Love in the Time of Coronavirus


Facing our mortality has a way of reorganizing our priorities. The Stoics and various faith traditions emphasize memento mori (“Remember that you must die.”). This helps us prioritize what is truly important while we live. What kind of legacy do we wish to leave? Such contemplation helps us focus on doing the right thing now, because "now" is really the only time we ever have in which to operate. From climate change to COVID-19, now is the time to do the right thing. Let's start by asking the big questions:

What do you love?

Various faith traditions and modern science affirm that we should love both ourselves and others. Hatred and xenophobia are toxic to life. But only when we extend our love to all living things have we accepted the scientific fact that humans are related to every living thing on this planet. Furthermore, whether coming from a faith tradition that affirms that all life is sacred, or the science that tells us every living thing is the progeny of ancestors that survived five previous mass extinctions, every living thing is a storehouse of vital genetic information. The loss of a single species, however seemingly insignificant, has been likened to the burning of the Library of Alexandria.


What do you live by?

Yet we humans are driving both global warming and a sixth mass extinction. A single species—us—directly affects 70% of our planet's ice-free land and appropriates as much as one-third of nature's productivity for our sole use. We are killing not only our fellow passengers on Spaceship Earth but, as diminishing wilderness introduces us to new and lethal diseases like COVID-19, ourselves. Our lifestyles and choices must change.

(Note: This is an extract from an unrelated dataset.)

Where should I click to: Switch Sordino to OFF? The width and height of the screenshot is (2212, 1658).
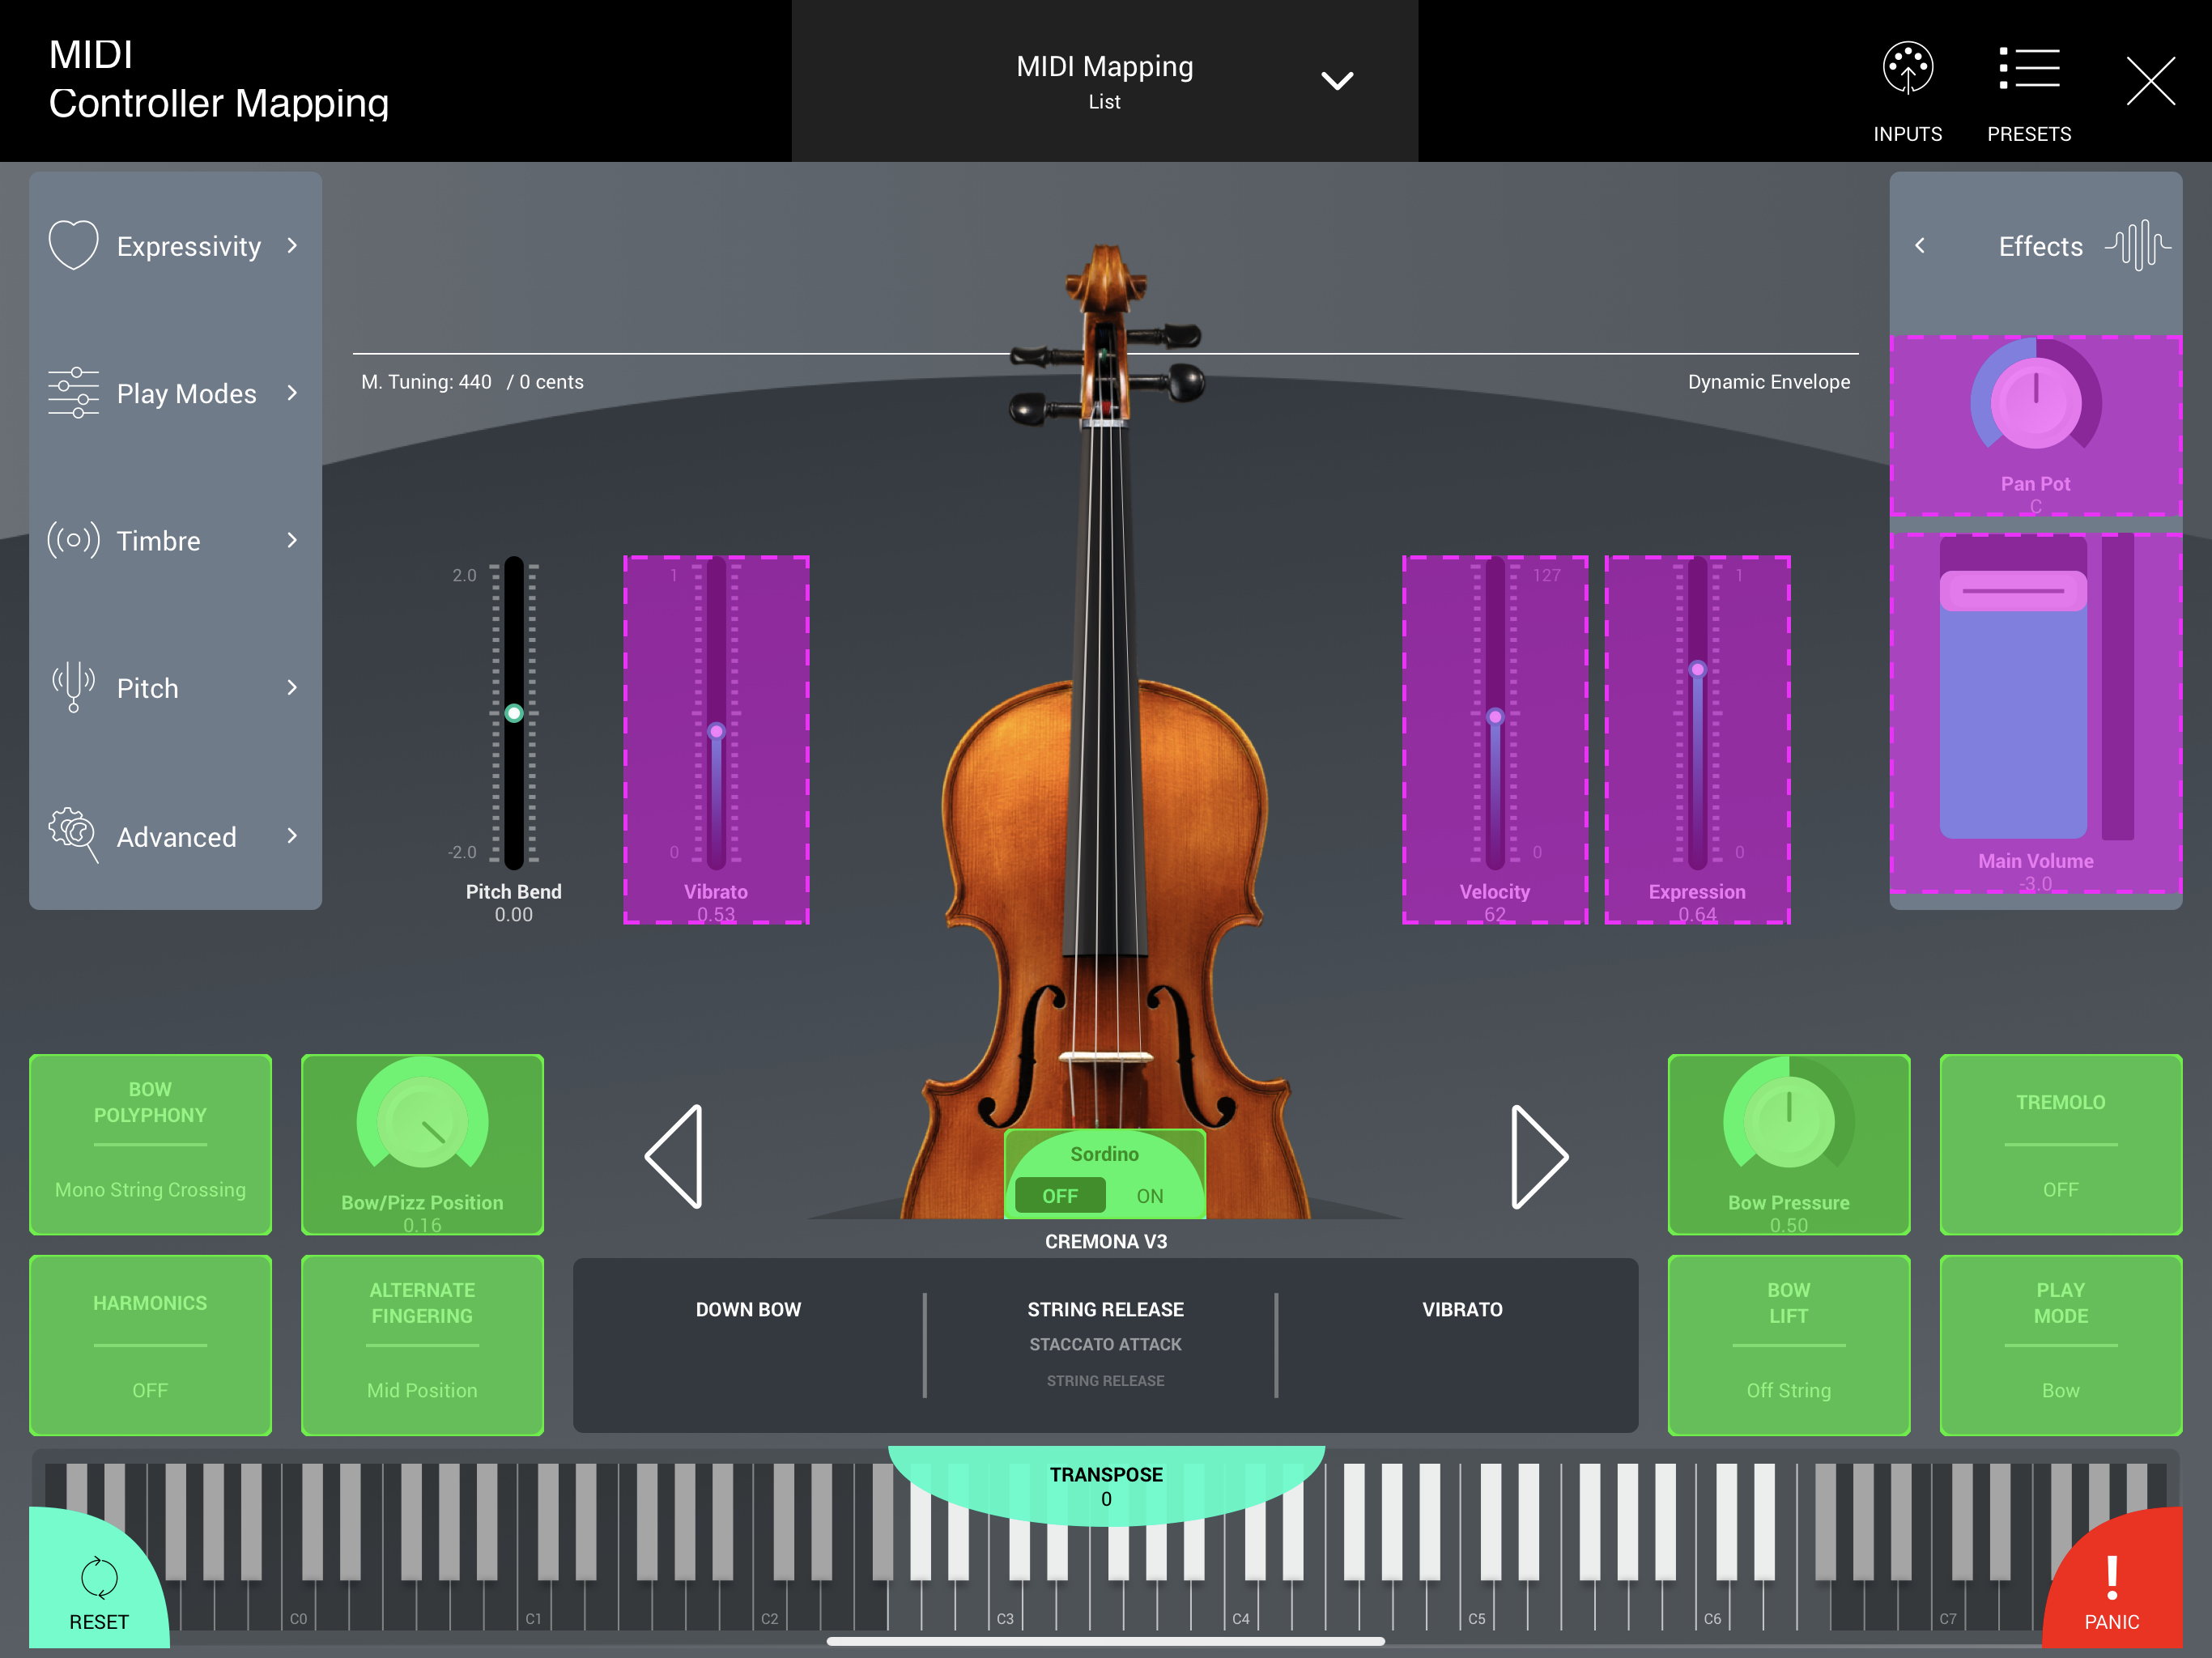1060,1196
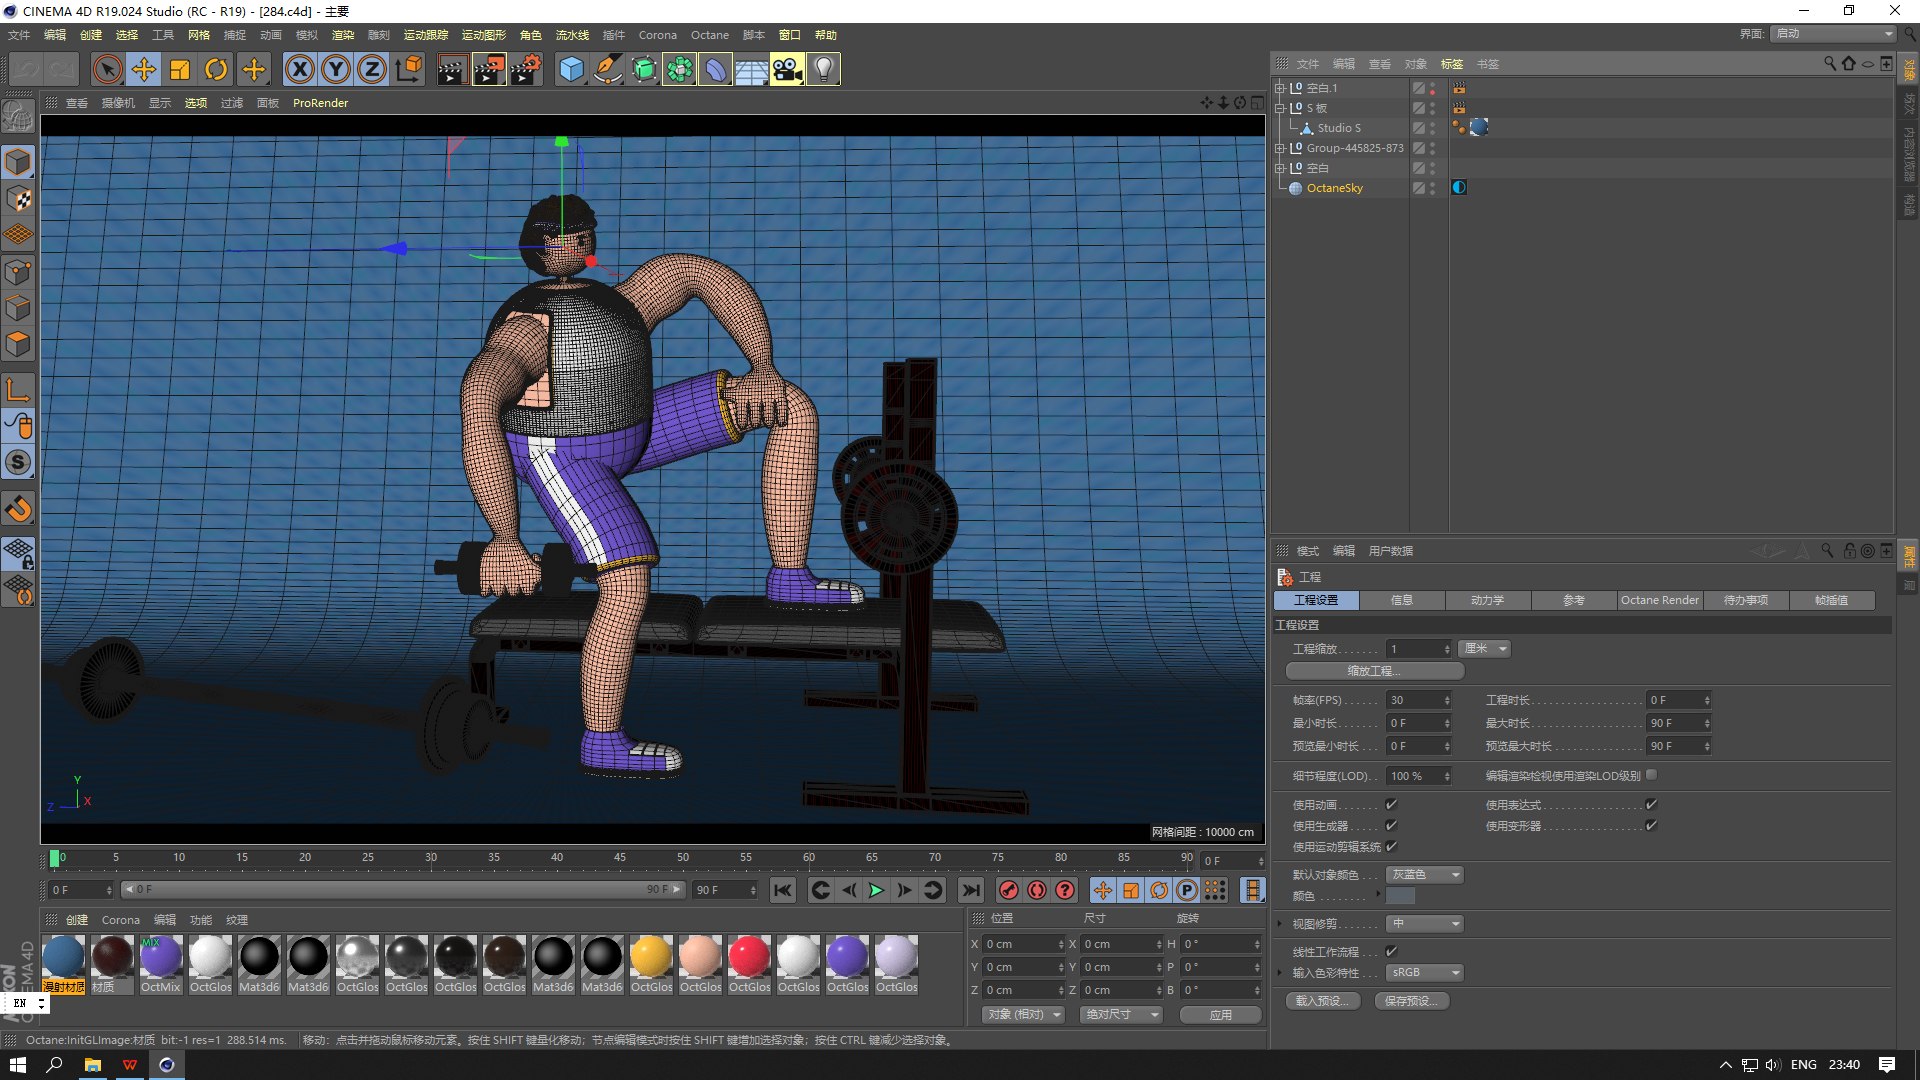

What do you think is the purpose of life?

Faith traditions often spend a great deal of time on this question, but it is a good one for all of us to contemplate. May science and faith guide your meditations. My own mentor once summed up his answer to this question as follows: Earth is the only spot in the entire universe where we know life exists. It is therefore vital that we protect life—all life—here and now. Start by protecting your own life, but don't stop there.